Canada

NDP to call for bankruptcy pension protection

The NDP said Tuesday it will introduce new legislation to protect employees' pensions when companies go bankrupt in an effort to prevent a situation like that currently facing Nortel retirees.

The NDP said Tuesday it will introduce new legislation to protect employees' pensions when companies go bankrupt in an effort to prevent a situation like that currently facing Nortel retirees.

NDP Leader Jack Layton and pensions critic Wayne Marston said the proposed "Nortel act" would amend the Bankruptcy and Insolvency Act to make workers seeking to claim the unfunded portion of their pensions be considered preferred creditors in bankruptcy proceedings.

The legislation follows October protests outside Queens Park in Toronto and on the steps of Parliament by Nortel retirees urging legislators to ensure current and former employees don't take a back seat to bondholders and other parties when companies undergo financial restructuring.

The move of longtime technology stalwart Nortel into bankruptcy protection in January and the subsequent delays in securing pensions for workers prompted the NDP to call for reform to the bankruptcy act, said Layton.

Many company pension plans are not fully funded, said Marston, and when companies go bankrupt workers often end up down on the list of creditors seeking to claim the remaining portion.

Marston said the legislation will also seek to remove a cap on the pension benefits a person can claim.
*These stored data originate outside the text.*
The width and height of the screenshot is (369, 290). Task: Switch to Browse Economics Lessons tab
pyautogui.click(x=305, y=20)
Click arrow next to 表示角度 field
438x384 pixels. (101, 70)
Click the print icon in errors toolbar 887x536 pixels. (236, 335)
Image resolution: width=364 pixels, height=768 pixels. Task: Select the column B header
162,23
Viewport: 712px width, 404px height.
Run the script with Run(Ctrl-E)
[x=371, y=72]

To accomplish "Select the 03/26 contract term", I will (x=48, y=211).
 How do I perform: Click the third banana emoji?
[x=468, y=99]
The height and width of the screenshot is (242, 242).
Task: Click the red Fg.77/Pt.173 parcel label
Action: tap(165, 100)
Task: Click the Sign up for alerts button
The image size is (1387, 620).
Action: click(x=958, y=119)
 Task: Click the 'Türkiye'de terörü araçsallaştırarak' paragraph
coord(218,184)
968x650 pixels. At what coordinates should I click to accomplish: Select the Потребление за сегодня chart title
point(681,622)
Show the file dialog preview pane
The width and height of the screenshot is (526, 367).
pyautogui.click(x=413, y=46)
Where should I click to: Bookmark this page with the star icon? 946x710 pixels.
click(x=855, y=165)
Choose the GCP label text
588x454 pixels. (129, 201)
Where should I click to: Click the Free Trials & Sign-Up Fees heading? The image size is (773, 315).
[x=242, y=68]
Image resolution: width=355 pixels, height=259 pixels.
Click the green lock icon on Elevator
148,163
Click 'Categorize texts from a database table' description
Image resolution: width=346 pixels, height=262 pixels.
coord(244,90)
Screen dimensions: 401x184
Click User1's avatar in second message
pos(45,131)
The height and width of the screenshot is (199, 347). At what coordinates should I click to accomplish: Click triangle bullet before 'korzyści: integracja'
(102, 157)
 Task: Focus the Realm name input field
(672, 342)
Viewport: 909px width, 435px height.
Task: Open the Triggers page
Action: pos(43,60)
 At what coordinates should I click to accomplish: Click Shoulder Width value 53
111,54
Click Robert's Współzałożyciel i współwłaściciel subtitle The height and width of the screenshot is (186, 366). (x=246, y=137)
Don Sproule, chairman of the national committee for Nortel pension plan members, has said about 17,500 Nortel pensioners have been affected by the bankruptcy.

Pensions about 30 per cent unfunded

Speaking alongside the two NDP MPs, Sproule said Nortel's pension is about 69 per cent funded, leaving 31 per cent up in the air and in the hands of bankruptcy courts.

Layton said the current law "allows workers to be denied the wages they had earned" and called on the Conservative government and opposition parties to support the bill.

Marston said long-term disability benefits will be handled in a separate piece of legislation.

Marston said the proposed legislation would not be retroactive and so might be able to assist Nortel retirees, but Sproule was hopeful the bill could be passed before Nortel moves from protection under the Companies' Creditors Arrangement Act to the bankruptcy act, thus allowing the measures to apply to his workers as well.

In October, the Quebec government vowed to safeguard the pensions of 3,750 Nortel employees in the province. That offer will last to a maximum of five years, and in a statement, national assembly member Francois Ouimet called the measure a "special situation."

In July, the U.S. government took responsibility for pensions covering 23,000 American employees and retirees of Nortel.

At the time, the Pension Benefit Guaranty Corp. estimated the Nortel Networks Retirement Income Plan has assets worth only $716 million US, while its benefit liabilities were much higher, at $1.23 billion US. The agency said it expect to cover the entire $514-million US shortfall for the company's U.S. defined-benefit pension plan.